Adsorption of 2-Naphthol on the organo-montmorillonites modified by Gemini surfactants with different spacers

•Na-montmorillonite was modified by Gemini surfactants with different spacers.•Adsorption kinetics and thermodynamics of 2-Naphthol on organoclays were investigated.•Gemini surfactants with longer spacer group were more effective in terms with modifying.•The longer the spacer group, the higher removal efficiency the organoclays.•16-8-16-Mt was a highly efficient absorbent for removing 2-Naphthol from wastewater.

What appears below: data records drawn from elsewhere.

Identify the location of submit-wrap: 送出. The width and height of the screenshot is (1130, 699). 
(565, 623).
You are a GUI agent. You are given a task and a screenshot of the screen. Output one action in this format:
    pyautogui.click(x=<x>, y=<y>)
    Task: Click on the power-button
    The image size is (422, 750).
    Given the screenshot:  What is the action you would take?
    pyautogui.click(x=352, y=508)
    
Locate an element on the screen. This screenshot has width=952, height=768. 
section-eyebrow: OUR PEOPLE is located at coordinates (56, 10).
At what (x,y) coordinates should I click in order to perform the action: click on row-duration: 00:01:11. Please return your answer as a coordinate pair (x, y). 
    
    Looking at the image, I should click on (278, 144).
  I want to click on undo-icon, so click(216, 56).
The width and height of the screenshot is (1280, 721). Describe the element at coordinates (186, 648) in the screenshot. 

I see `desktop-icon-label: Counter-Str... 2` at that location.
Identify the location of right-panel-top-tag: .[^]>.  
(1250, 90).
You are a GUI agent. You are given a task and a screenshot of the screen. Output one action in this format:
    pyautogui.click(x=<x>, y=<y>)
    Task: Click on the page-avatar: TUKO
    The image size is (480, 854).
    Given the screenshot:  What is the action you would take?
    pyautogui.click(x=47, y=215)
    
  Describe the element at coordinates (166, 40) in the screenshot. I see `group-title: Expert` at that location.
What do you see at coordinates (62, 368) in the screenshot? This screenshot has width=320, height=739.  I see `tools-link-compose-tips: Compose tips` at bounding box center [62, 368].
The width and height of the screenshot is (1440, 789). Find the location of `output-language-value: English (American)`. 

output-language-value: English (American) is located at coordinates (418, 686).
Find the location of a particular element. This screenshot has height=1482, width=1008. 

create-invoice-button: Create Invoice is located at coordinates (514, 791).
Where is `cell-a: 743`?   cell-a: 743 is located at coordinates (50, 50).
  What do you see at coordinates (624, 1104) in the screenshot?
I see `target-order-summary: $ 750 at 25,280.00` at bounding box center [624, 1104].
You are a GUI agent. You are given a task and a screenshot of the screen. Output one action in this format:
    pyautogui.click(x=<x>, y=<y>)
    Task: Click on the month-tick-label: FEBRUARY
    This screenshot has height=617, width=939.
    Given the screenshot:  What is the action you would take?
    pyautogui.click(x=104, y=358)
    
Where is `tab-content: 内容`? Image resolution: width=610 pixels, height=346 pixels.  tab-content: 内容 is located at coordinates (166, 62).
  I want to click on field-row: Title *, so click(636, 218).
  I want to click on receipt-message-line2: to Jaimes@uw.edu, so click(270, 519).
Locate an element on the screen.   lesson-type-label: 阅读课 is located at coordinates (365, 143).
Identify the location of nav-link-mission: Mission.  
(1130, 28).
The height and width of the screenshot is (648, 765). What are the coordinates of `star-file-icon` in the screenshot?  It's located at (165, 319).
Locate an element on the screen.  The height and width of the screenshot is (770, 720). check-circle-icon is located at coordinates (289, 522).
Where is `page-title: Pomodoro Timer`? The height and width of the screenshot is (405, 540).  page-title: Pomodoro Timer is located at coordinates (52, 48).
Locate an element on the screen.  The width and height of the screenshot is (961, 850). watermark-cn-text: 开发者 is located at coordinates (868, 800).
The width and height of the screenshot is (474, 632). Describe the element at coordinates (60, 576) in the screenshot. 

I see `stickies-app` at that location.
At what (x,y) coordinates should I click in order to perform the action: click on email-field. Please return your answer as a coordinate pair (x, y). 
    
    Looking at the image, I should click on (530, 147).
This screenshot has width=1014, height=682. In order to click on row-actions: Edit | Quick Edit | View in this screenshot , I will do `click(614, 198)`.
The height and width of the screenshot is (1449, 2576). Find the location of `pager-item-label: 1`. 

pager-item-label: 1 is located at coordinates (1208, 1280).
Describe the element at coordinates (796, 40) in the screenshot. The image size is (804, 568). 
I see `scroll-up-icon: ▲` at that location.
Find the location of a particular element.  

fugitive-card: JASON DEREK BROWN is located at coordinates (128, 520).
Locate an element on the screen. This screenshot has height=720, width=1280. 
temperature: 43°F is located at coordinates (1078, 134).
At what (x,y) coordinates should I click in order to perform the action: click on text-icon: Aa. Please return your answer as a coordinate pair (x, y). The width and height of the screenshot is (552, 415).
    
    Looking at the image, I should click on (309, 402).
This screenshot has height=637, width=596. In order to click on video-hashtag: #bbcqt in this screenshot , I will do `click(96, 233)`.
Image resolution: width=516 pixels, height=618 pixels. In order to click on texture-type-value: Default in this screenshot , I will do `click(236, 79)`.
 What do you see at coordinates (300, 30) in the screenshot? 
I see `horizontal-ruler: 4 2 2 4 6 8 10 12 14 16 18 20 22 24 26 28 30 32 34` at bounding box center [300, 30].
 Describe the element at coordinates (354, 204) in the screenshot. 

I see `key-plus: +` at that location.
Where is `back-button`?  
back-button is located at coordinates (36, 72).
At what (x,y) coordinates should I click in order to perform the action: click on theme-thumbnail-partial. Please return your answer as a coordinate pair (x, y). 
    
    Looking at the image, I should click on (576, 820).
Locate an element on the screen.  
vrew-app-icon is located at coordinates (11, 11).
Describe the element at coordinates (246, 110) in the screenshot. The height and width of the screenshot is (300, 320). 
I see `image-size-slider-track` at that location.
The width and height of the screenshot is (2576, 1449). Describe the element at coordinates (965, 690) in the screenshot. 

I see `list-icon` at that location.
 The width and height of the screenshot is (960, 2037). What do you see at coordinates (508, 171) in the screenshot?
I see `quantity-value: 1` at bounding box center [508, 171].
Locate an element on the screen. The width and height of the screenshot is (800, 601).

The main objective of this study was to investigate the effect of the different spacers of gemini surfactants on 2-Naphthol adsorption to modified clays and its adsorption kinetics, thermodynamics. Four organo-montmorillonites were prepared by intercalation of gemini surfactants with different spacers chain into Na-montmorillonite (Na-Mt) via ion exchange, and characterized by X-ray diffraction (XRD), Fourier Transform Infrared spectroscopy (FT-IR), Transmission electron microscopy (TEM), Elemental analysis and Zeta potential. Batch experiments were performed to evaluate 2-Naphthol adsorption onto organo-montmonrillites. The results showed that gemini surfactants containing longer spacer group arranged relatively loose in the interlayer though, stronger hydrophobic interaction between the adsorbed surfactants and organic pollutants facilitated the adsorption capacity of organoclays. The key factors which affected removal of 2-Naphthol from aqueous solution were also investigated, such as contact time, pH and temperature. It is observed that the adsorption was pH dependent and the optimum adsorption occurred at pH = 6. Kinetic studies showed that pseudo-second-order kinetic model provided best correlation for 2-Naphthol adsorption on organoclays. Equilibrium data were correlated well by Langmuir and Freundlich isotherm models. Thermodynamic parameters such as ΔG°, ΔH°, and ΔS° were calculated, the results found that the adsorption process of 2-Naphthol on four adsorbents was carried out spontaneously, and exothermic in nature.